The Snowden affair has destroyed that belief. Mr Snowden was a junior computer contractor. He wasn’t some master-spy, nor even a computer genius. If he knew about the NSA’s surveillance programme, and had access to information about how they were tapping the phone conversations of world leaders, then so did thousands, maybe tens of thousands, of other staff.

This goes against the essence of intelligence operations: the tight protection of information within small groups of people on a “need to know” basis. That is even why the West’s enemies in Al-Qaeda, like Lenin’s Bolsheviks before them, use “cell” structures in which each small group does not and cannot know what others are doing.

Such tight protection of information has admittedly become harder in the digital age. Every sophisticated computer system – and the NSA’s is presumably one of the most sophisticated in the world – needs administrators to run it, who will control passwords and access and encryption, and who will therefore be able to know a huge amount of things, if they are interested enough to look. Yet it is still possible to create barriers, to put limits on what each administrator can know about. The NSA simply does not seem to have bothered.

This is likely to be the most damaging feature of this whole affair. Certainly, as a result of the latest revelations, Germany and other European countries will demand new, more equal rights in their intelligence-sharing agreements with the United States. They have leverage now and are bound to want to use it. But as they do so, the big victim is America’s reputation for competence—and along with it its European allies willingness to trust it and to work closely with it in future.

The feeling, most probably, is mutual. America has not been impressed by European leaders’ competence and effectiveness in recent years, especially in dealing with the sovereign debt crisis since 2010, and with their own foreign policies over Libya, Syria, Egypt, Iran and Russia, among others. Europe has fretted and frowned over American indecisiveness in the Middle East too, and especially over its incoherent thinking about Syria.

So the NSA affair will widen those cracks in the transatlantic relationship still further. It is much more important than the earlier Wikileaks revelations, even though those too exposed incompetence in protecting information. The material revealed by Wikileaks was embarrassing, but none of it was actually secret intelligence material, none of it was truly important. The Snowden revelations, by contrast, reach into the heart of intelligence-gathering.
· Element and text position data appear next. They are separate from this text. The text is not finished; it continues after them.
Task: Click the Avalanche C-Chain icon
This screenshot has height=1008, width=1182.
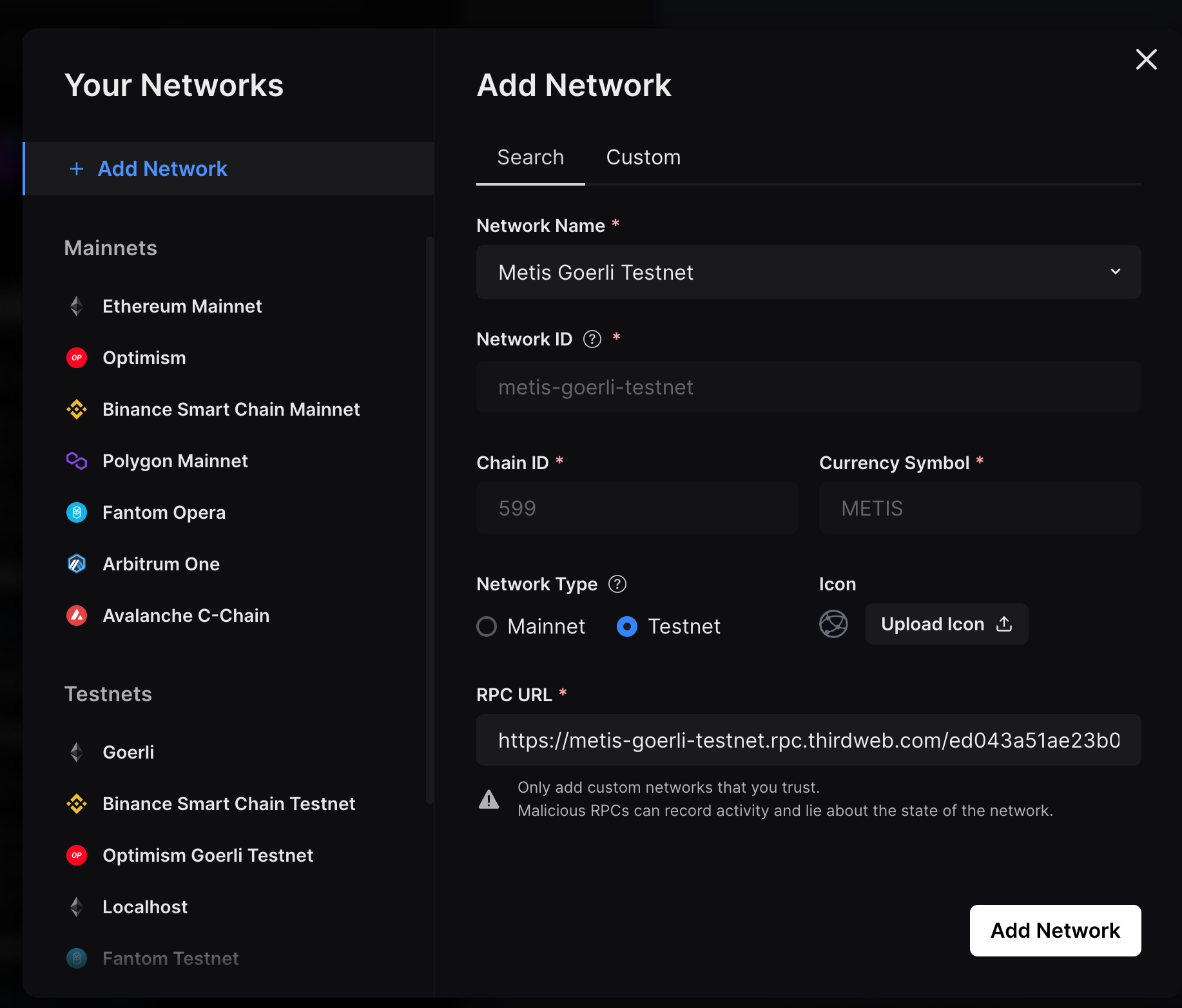Action: pos(77,615)
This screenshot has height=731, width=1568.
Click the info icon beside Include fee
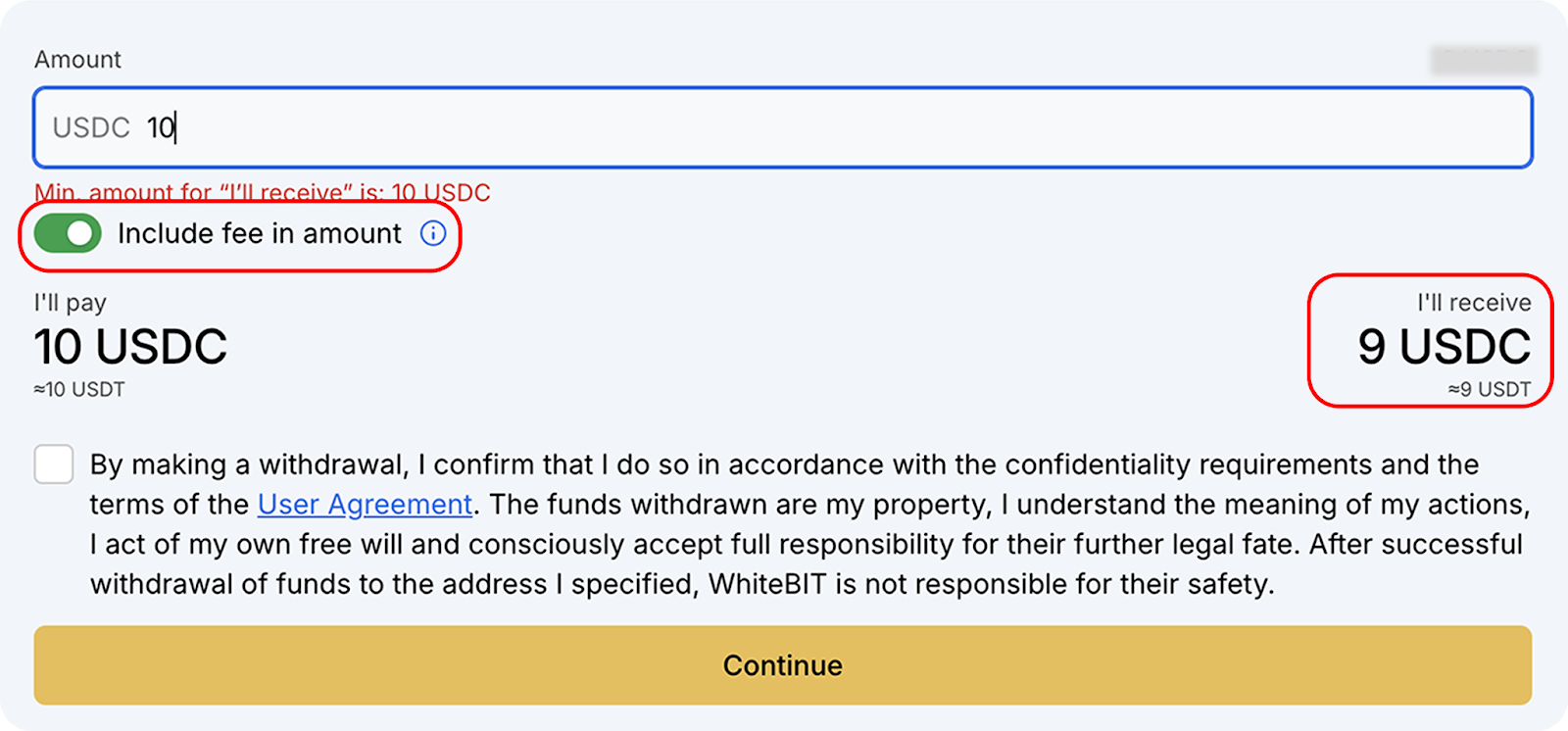pyautogui.click(x=433, y=233)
All the western allies have had intelligence embarrassments before, especially during the Cold War. These usually involved the discovery of Soviet agents in senior positions. It is not commonly known, for example, that the reason why a European official has always been head of the International Monetary Fund ever since it was set up in 1944 is that the key architect of the IMF, an American official called Harry Dexter White who built both the Fund and the World Bank with the British economist Lord Keynes, was exposed as a Soviet spy. President Harry Truman chose to hand the IMF to Europe, even though it was the more powerful of the two new institutions, to avoid publicity and embarrassment over White’s spying.

Such incidents occurred in all our countries throughout the Cold War, and no doubt we were all spying on each other too. But knowledge that we had a common enemy kept us together, and American leadership was deemed too necessary to question it fundamentally. Today’s world is different. We Europeans still want American leadership, but we also want our leader to show not just power but competence. The NSA affair will hurt those desires.